Mim waited a few more minutes after hearing the heavy footfall of the disappointed boys on the stairs, until she could be sure the kitchen was empty and the coast was clear. Her heart sank when she heard the scrape of a kitchen chair along the floor and its creak as her grandmother sat down. “You were right to keep them away from Jesse Stoltzfus. He’s the root of the problem. He’s the one who starts it all. He has a powerful influence on those boys. Powerful. Luke especially. He admires Jesse far too much. Mim is absolutely right. Jesse
Stoltzfus is abominable.”
Mim sat down in the corner to wait. It would be a long wait. Once her grandmother settled into a chair, she didn’t budge. But Mim didn’t mind waiting, not so much. Her grandmother had just given her a near-compliment. First time, ever.
The recent rains softened the soil in the vegetable garden, and Rose planned to spend some time, as soon as Sarah slept, turning the soil around the strawberry plants, then adding straw as mulch to keep the bugs away. Come June and July, these berries would end up in jars of jam, glistening like rubies.
The steady beat of a hammer distracted her for a moment. Tobe had finished building the new henhouse and was now enlarging the yard for the chickens. He said they laid more eggs if they had more room outdoors to peck for insects and have dust baths and generally do what chickens loved best.
Rose turned her attention back to the garden. She was spreading straw down one row, then another, when she looked up and saw Galen, slipping through the privet.
Now. Tell him now.
“So you were right, after all,” he said, his eyes hidden by the brim of his hat. “About Tobe and Naomi staying in the church.”
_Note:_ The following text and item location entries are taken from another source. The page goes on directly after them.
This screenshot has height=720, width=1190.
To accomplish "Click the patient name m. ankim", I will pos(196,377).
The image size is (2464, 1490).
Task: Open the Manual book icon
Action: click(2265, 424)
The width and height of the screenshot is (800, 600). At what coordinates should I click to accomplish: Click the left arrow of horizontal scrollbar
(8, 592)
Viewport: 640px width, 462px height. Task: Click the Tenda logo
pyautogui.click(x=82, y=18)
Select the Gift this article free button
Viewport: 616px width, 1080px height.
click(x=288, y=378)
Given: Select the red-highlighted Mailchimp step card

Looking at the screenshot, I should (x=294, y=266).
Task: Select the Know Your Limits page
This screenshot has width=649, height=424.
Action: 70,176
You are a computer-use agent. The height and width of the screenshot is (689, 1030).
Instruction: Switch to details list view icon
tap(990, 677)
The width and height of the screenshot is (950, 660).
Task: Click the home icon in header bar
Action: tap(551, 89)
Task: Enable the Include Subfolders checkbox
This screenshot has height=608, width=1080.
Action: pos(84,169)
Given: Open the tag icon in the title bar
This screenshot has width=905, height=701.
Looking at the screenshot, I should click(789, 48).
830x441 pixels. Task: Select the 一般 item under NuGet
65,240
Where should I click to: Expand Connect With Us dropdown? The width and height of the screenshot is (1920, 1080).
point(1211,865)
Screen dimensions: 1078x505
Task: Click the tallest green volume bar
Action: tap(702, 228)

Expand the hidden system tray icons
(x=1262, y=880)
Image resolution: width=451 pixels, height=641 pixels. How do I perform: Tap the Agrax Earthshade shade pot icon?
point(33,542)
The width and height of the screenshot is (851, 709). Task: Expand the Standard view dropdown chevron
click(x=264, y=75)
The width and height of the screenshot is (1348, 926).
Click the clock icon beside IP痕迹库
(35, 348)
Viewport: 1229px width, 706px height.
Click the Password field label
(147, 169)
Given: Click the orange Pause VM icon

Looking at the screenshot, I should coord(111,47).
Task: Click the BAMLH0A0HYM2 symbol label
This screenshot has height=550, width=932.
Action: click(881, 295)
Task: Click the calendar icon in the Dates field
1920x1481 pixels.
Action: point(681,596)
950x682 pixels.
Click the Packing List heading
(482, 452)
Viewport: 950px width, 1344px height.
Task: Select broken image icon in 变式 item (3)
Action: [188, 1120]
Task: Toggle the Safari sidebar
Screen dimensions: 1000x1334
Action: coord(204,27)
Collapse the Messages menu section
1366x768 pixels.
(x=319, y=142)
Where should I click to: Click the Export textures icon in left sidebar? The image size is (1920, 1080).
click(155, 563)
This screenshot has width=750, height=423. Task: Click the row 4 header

She took a pitchful of straw out of the wheelbarrow and scattered it around a strawberry plant. “It’s wonderful news. Vera is lit up like a child on Christmas Day.” She set down the pitchfork. “Naomi said you gave them your blessing.”
He looked up and his Adam’s apple bobbed once. “Rose, I’m sorry about the other day. About our argument.”
“So am I.” She set down the pitchfork against the wheelbarrow and walked over to him, taking his hand in hers. Now. Tell him now. “We can’t do this, Galen. There are too many things between us. We need to cancel our plans to wed.” Her voice was gentle, apologetic.
Galen was stunned—for a moment he was unable to speak. Just a few feet from the porch, he leaned his back against the railing very suddenly. “Did I do something?”
“No. It’s not that simple. We’re just at very different stages of life.”
“We’re only a few years apart.”
Her gaze fell to her lap. She put a pleat in her apron with her fingers, then smoothed it out with her palm. “You’re so young. It keeps coming back to me, no matter how much I try to put it from my mind.”
“Count the love between us, Rose, the happiness. Not the years.”
“I don’t mean age in a literal way. I mean . . . the way life has gone for us. The paths we’ve taken. They’ve been radically different. For heaven’s sake, I’m a grandmother now. We’re too vastly different ever to spend a lifetime together.”
He was gazing at her intensely but sadly. “No. No, that’s not what’s troubling you. This is because of Tobe.”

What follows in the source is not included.